The Federal Retirement Thrift Investment Board — which manages federal employees' Thrift Savings Plan accounts — approved a 19 percent budget increase for the...
wfedstaff | April 17, 2015 4:13 pm
The Federal Retirement Thrift Investment Board, which manages federal employees’ Thrift Savings Plan accounts, approved a 19 percent budget increase for the coming year, allowing it to fund new cybersecurity and hiring initiatives.
The $170.5 million budget, which is more than $27 million above 2012 levels, was approved following a “rigorous review,” the board’s director of external affairs, Kim Weaver, told In Depth with Francis Rose.
The budget includes $4 million for new initiatives, which Weaver called “mission-critical.” That includes new cybersecurity measures, such as enterprise risk-management tools to fully comply with legislation requiring agencies to safeguard their networks.

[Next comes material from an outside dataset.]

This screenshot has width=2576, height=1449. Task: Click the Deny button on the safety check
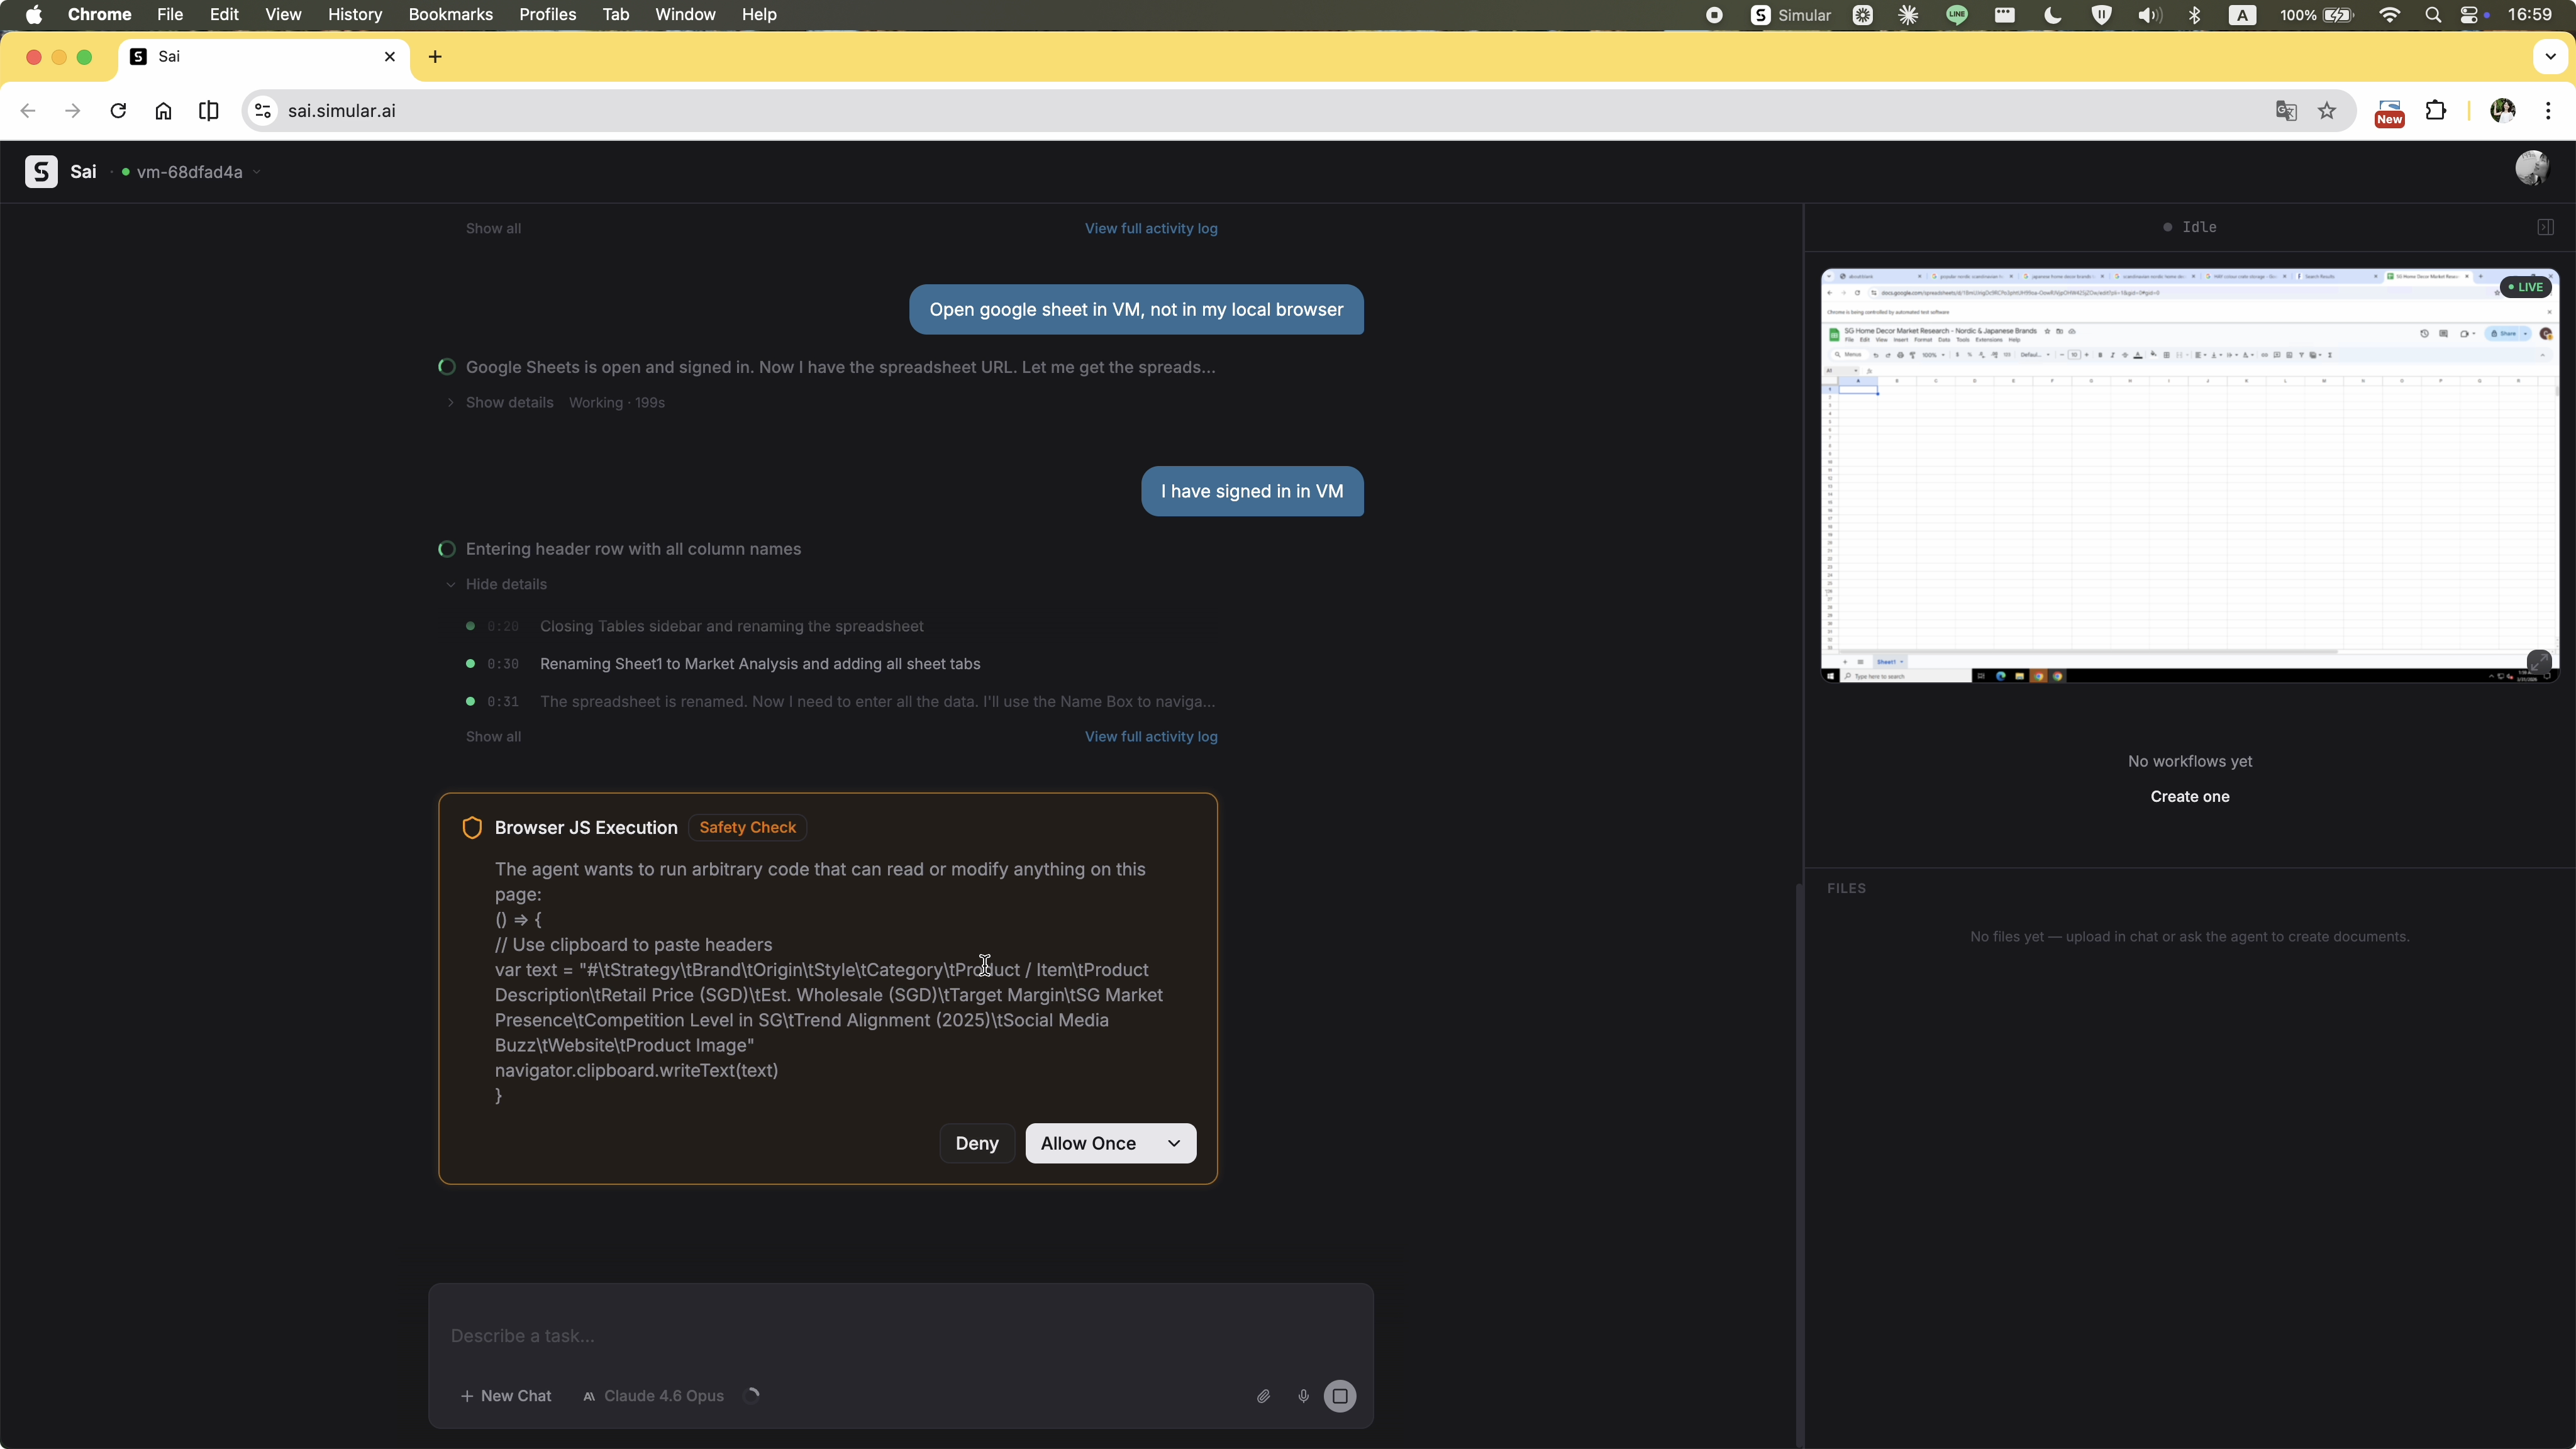[x=976, y=1143]
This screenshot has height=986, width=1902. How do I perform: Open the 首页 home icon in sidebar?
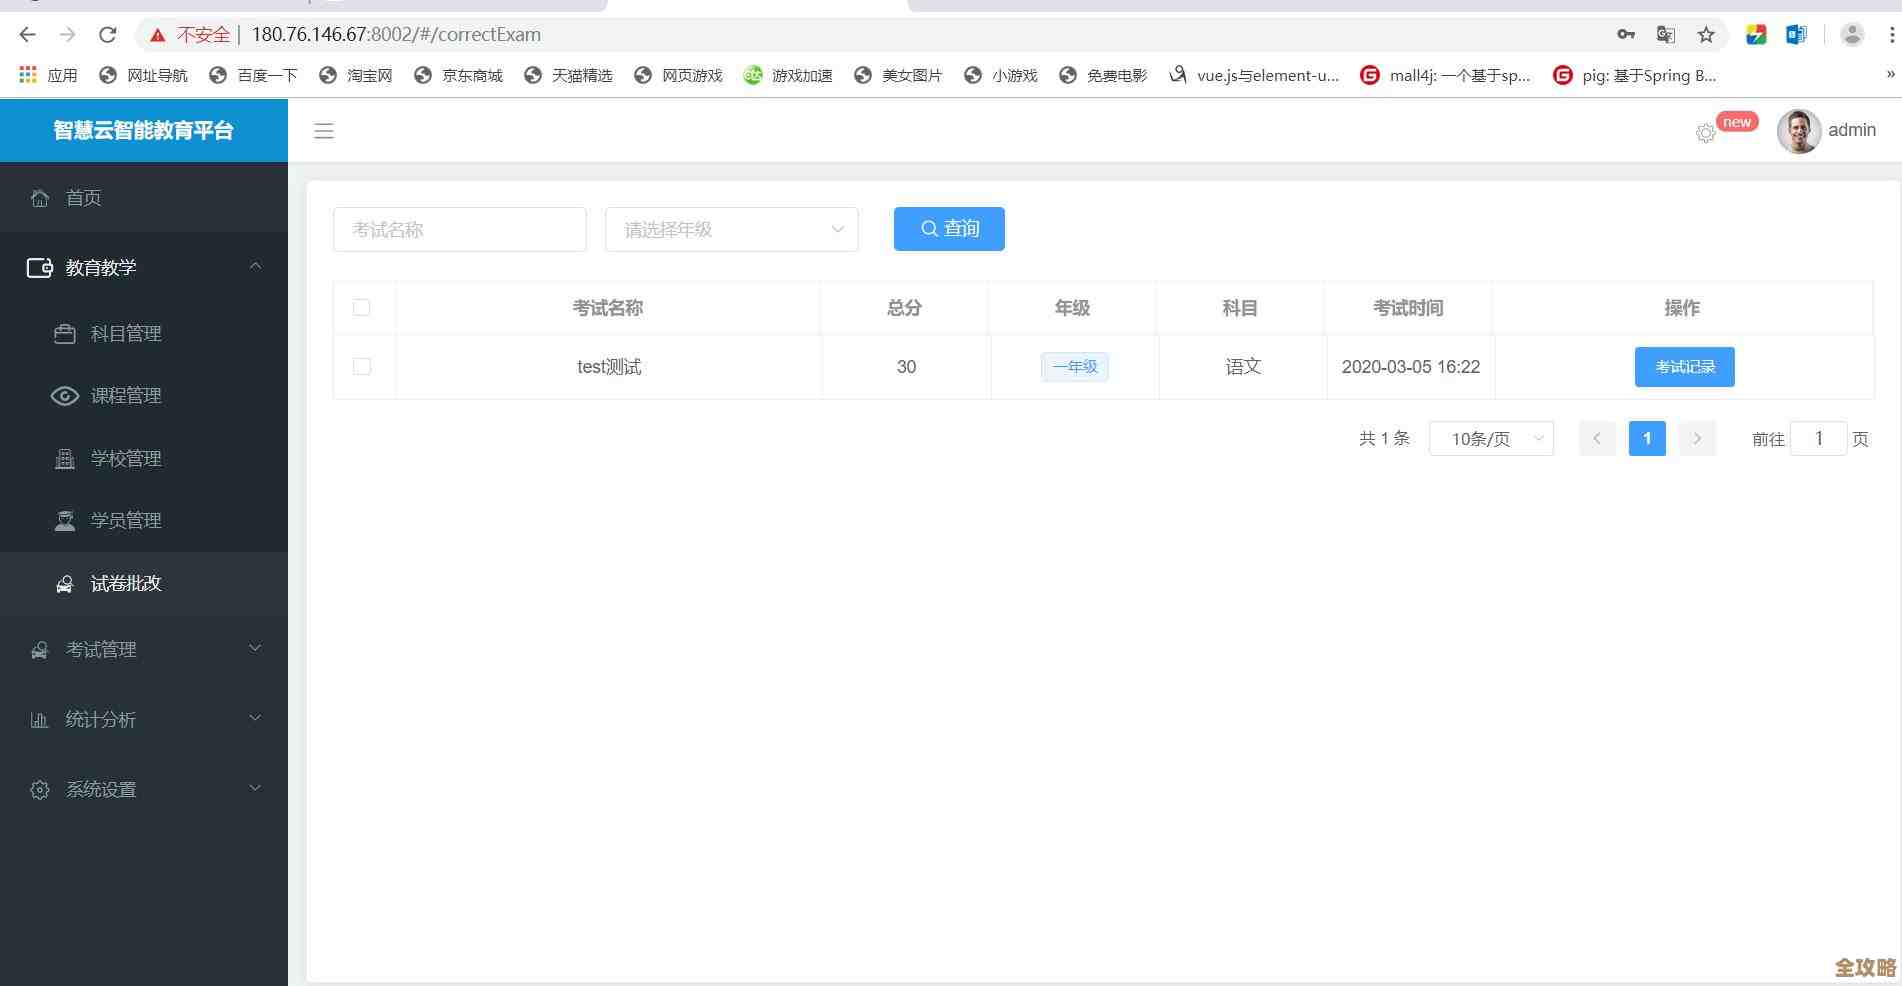39,197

“We have provided our participants with the security that is attendant with the IT systems we have,” Weaver said. “What we have not done a good job of is documenting that security. And so our first mission-critical initiative was to finish that so we are fully documented and dotted all the i’s and crossed all the t’s in that area.”
New funding will also allow the board to stand up a network operations center to provide better real-time network monitoring. A cyber attack against a contractor that maintained the board’s data centers compromised the information of 123,000 TSP participants last spring.
The board also approved new spending for human-capital initiatives.
“We need to hire employees. We are in a hiring mode unlike most of the rest of the government,” Weaver said. “And we need to be able to bring on people who can help us train and incorporate them into the TSP culture.”
Ongoing projects also get funding bumps
The lion’s share of the budget goes toward ongoing, or “steady state” projects, Weaver said.
“What we tried to do … was look at what do we need to do to ensure that our budget and our staffing level provides a consistent experience for our participants,” she said.
But steady does not imply zero-growth, she added. Over the past couple of years, the board has added new services, such as automatic enrollment and the Roth TSP option, which launched in May.
“As we had done that, we had not increased our budget or our staffing or our contracting support,” Weaver said. “And so what we were experiencing was sort of a hollowing out of our ability to provide that service to our participants.”
The $166.3 million in funding for these ongoing projects will reverse that, she added.
Because it’s mostly funded through participant fees — not the traditional appropriations process — the board is one of the few federal entities to have finalized a full 2013 budget.
But even though its budget circumvents the labyrinthine appropriations process, Weaver said the board is no less serious in its fiduciary responsibility to TSP participants.
“I really wanted to emphasize to our participants: I don’t want them thinking, ‘oh, we’re just getting crazy with their money,'” Weaver said.
In fact, participants are not likely to feel the costs passed on to them. Spread among the TSP’s 4.6 million participants, the increased budget equates to less than 50 cents per $1,000 invested, Weaver said.